• _Task prompt_:
Write all entries out exactly, images excluded.

***

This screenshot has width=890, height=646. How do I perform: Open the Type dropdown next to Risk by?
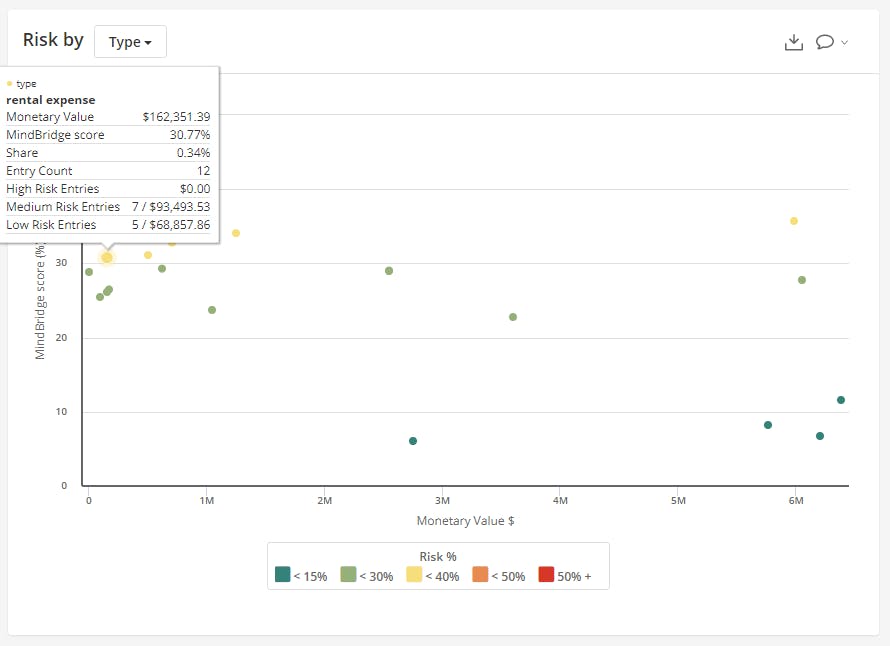(x=130, y=42)
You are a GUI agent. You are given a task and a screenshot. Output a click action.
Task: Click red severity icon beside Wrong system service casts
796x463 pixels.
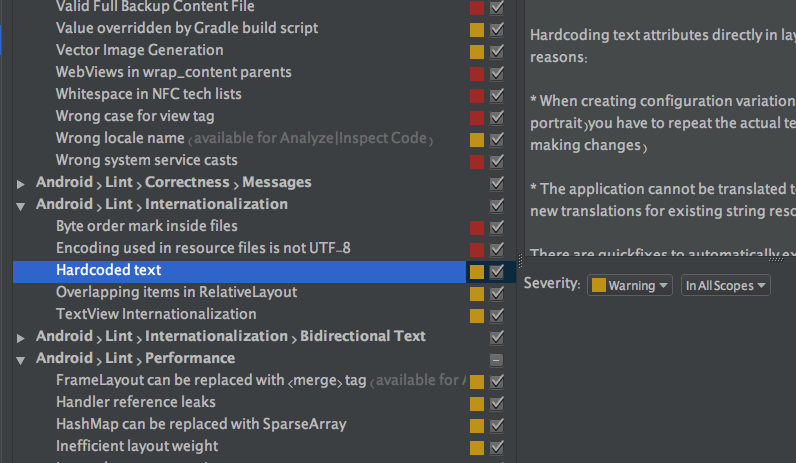click(x=477, y=160)
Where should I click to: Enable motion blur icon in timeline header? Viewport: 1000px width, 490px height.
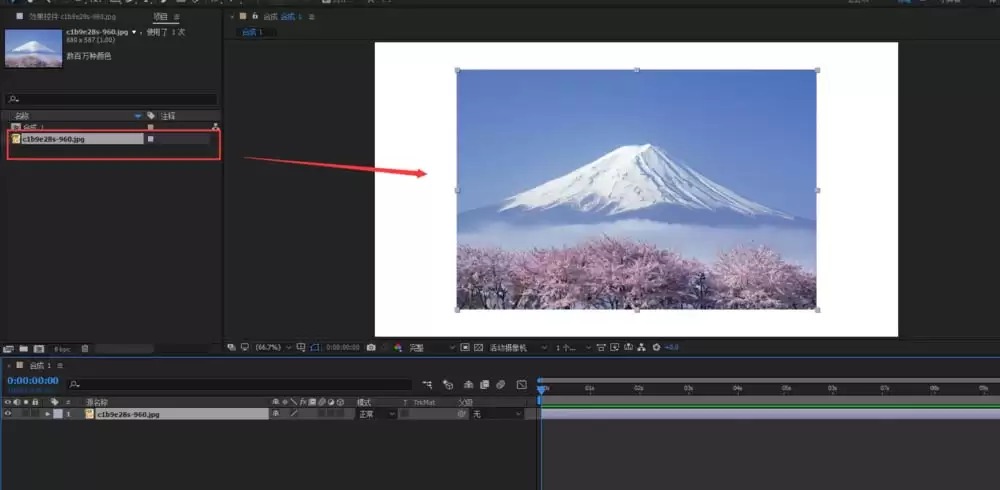pos(501,385)
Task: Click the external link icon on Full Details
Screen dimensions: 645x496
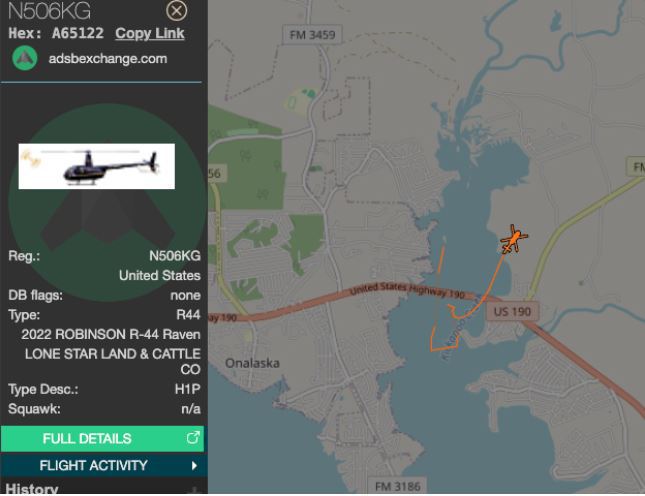Action: pos(193,438)
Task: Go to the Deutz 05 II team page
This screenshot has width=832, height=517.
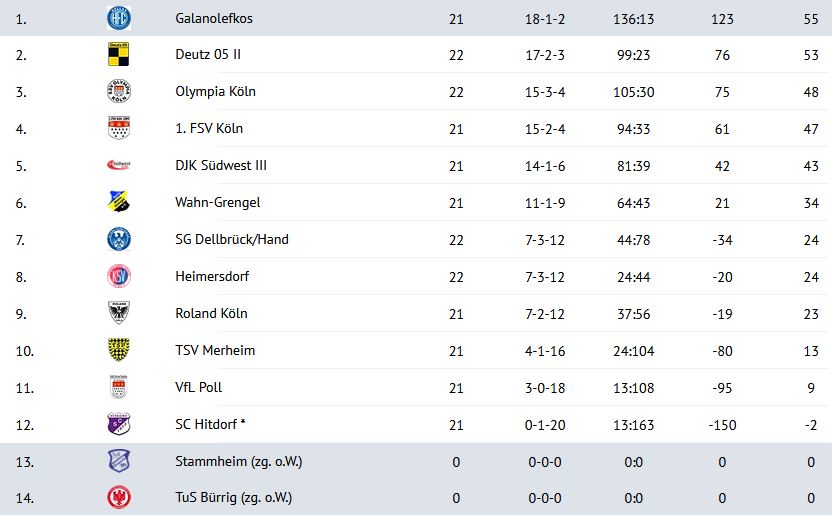Action: pos(208,55)
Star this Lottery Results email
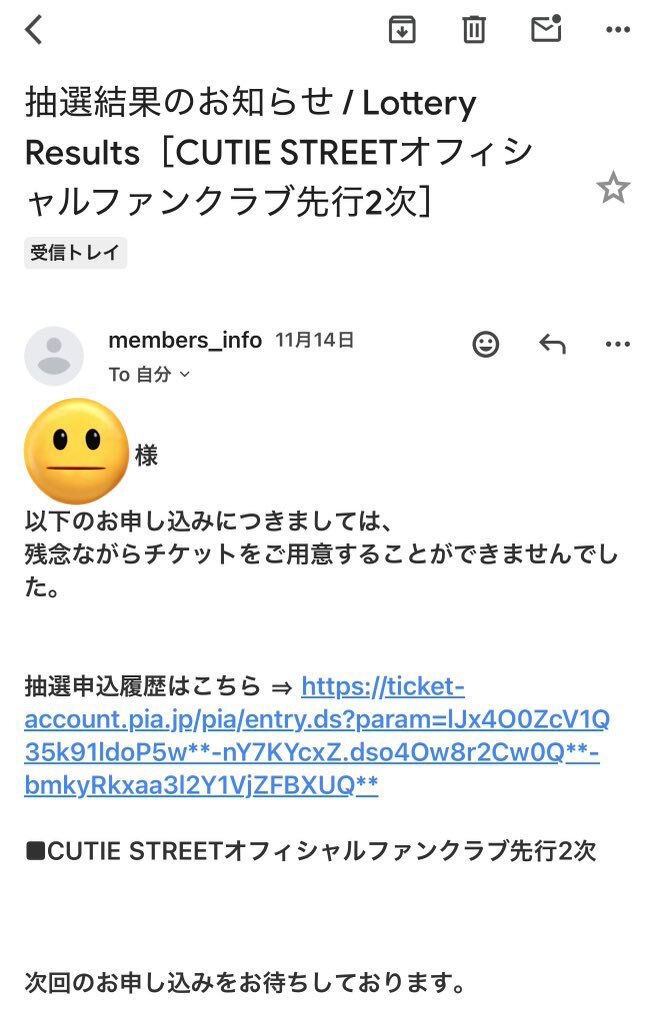The width and height of the screenshot is (660, 1024). click(x=612, y=187)
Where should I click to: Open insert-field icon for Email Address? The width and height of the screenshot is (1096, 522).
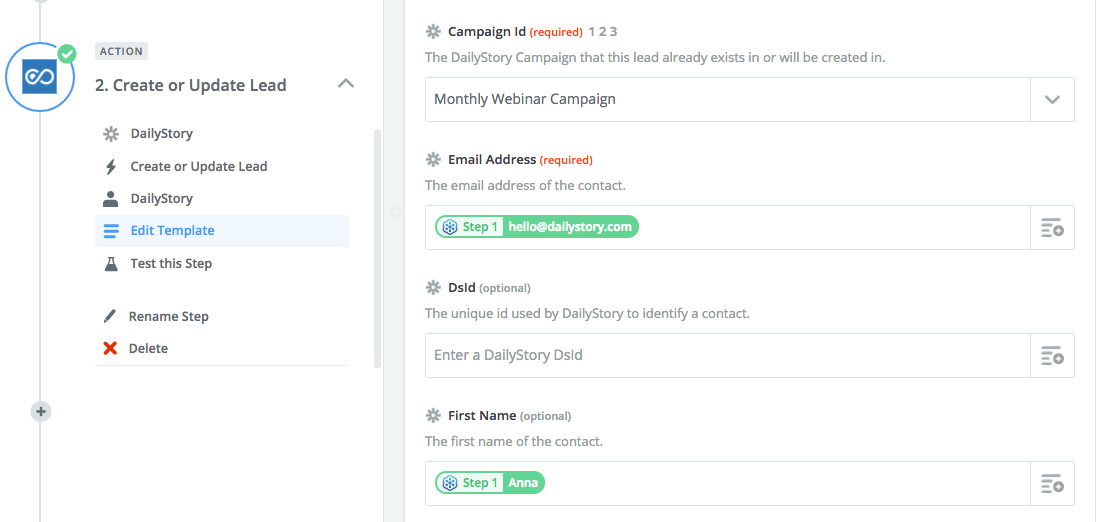(x=1052, y=227)
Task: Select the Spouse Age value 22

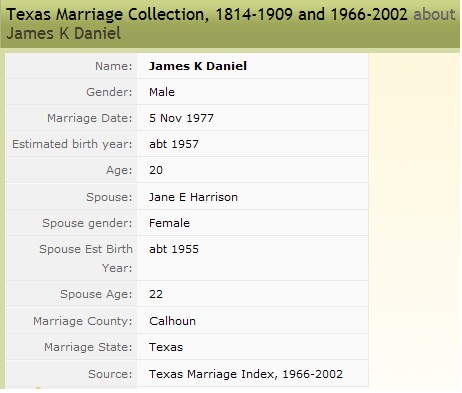Action: 156,294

***

• _Solution below_:
This screenshot has width=890, height=646. How do I perform: Open the Type dropdown next to Risk by?
(x=130, y=42)
You are a GUI agent. You are given a task and a screenshot. Output a click action.
Task: Click red severity icon beside Wrong system service casts
796x463 pixels.
click(x=477, y=160)
Where should I click to: Enable motion blur icon in timeline header? Viewport: 1000px width, 490px height.
pos(501,385)
Task: Click the external link icon on Full Details
Screen dimensions: 645x496
Action: pos(193,438)
Task: Go to the Deutz 05 II team page
This screenshot has width=832, height=517.
Action: pos(208,55)
Star this Lottery Results email
The width and height of the screenshot is (660, 1024). click(x=612, y=187)
Where should I click to: Open insert-field icon for Email Address? The width and height of the screenshot is (1096, 522).
(x=1052, y=227)
Task: Select the Spouse Age value 22

Action: 156,294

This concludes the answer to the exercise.